From Damien Chazelle’s drama Whiplash (2014) to Joel Edgerton’s dark revenge thriller The Gift (2015) and Jordan Peele’s chilling social thriller Get Out (2017), Blumhouse Productions has produced some of the best films of the last four years.

One would have hoped that this streak would continue with Jeff Wadlow’s Truth or Dare; unfortunately this is not the case.

The film focuses on a group of friends – Olivia (Lucy Hale), Markie (Violet Beane), Lucas (Tyler Posey), Penelope (Sophia Taylor Ali), Brad (Hayden Szeto) and Tyson (Nolan Gerard Funk) – who are terrorized by a demonically possessed game of truth or dare.

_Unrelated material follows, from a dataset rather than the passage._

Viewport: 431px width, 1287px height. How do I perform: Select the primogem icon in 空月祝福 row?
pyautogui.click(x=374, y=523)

It is an intriguing premise, but the reality is that the titular game is neither scary nor, as one character astutely observes, exciting; watching Wadlow try to convince us otherwise with clichéd soundtrack cues and risible visual effects is tedious.

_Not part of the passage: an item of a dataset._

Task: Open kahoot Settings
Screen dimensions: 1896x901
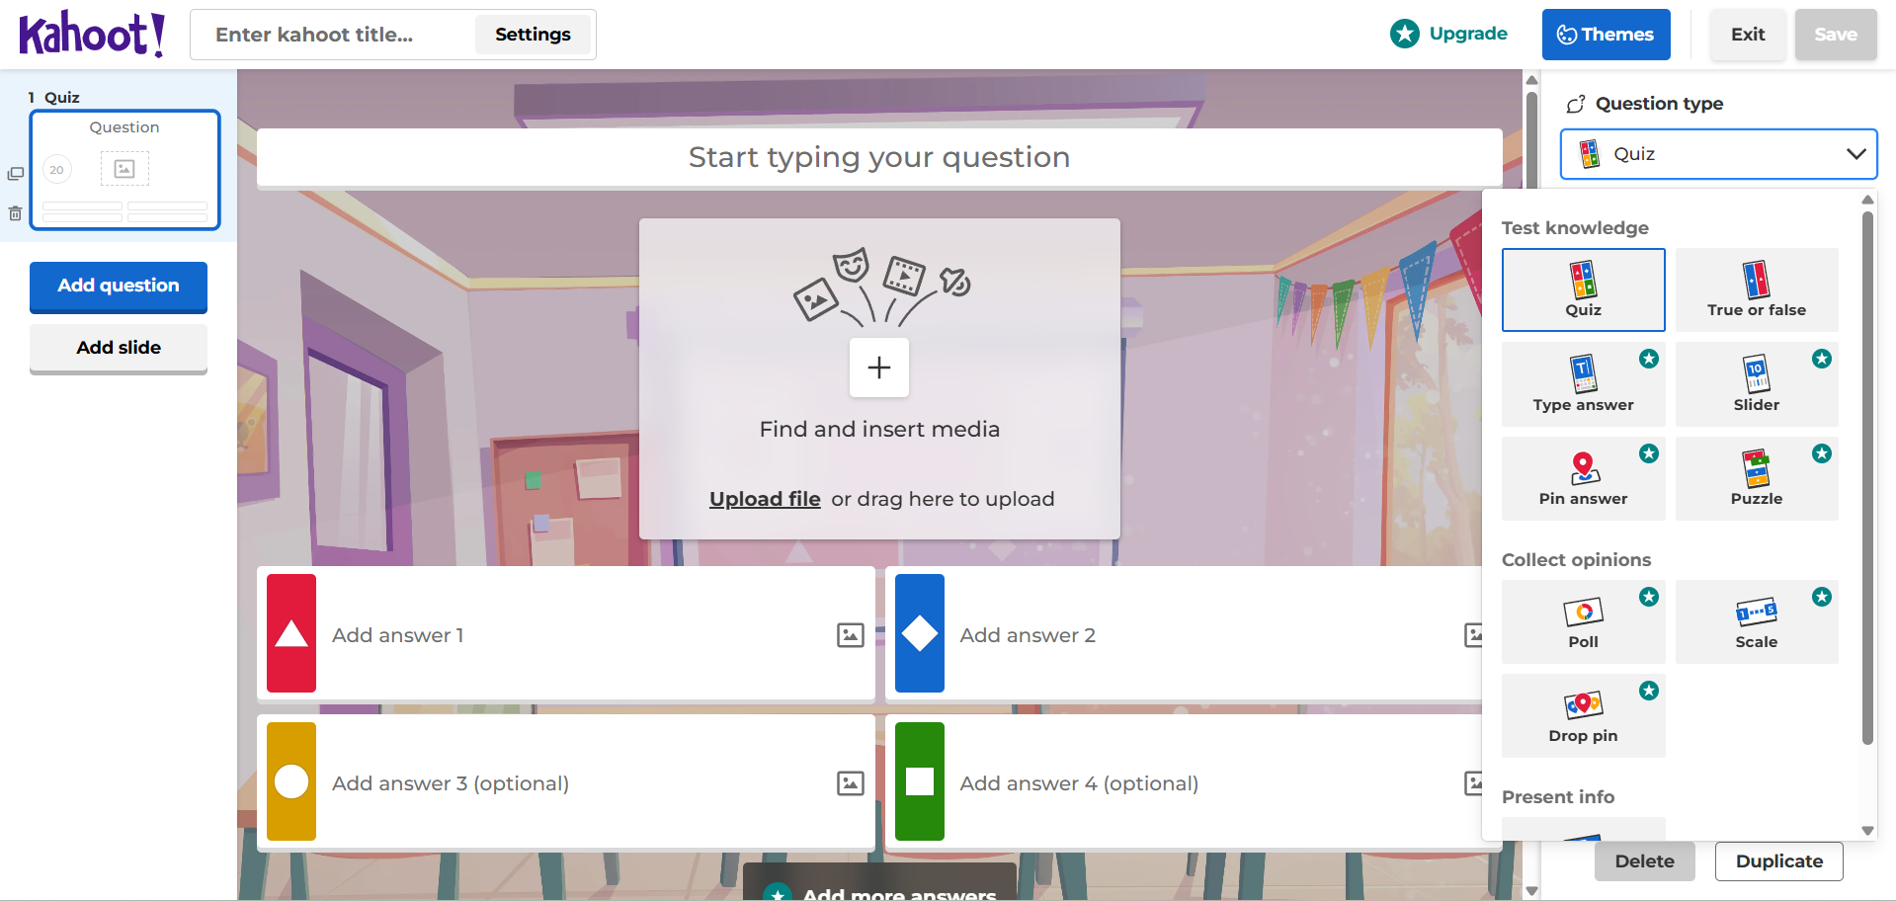Action: (533, 35)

More problematic is Wadlow, Jillian Jacobs, Chris Roach and Michael Reisz’s uninventive, cloth-eared script that fails in its attempt to provide each of the central characters with a profound and moving backstory, making them register as nothing more than a group of unlikeable and bland character types which the mediocre cast are unable to breath life into.

That is not to say the film is without merit – there are some enjoyably gruesome casualties throughout and Wadlow’s decision to end the film on a dark note is effective; but these are not enough to detract from the fact that Truth or Dare is a crushingly dull and forgettable slasher-horror.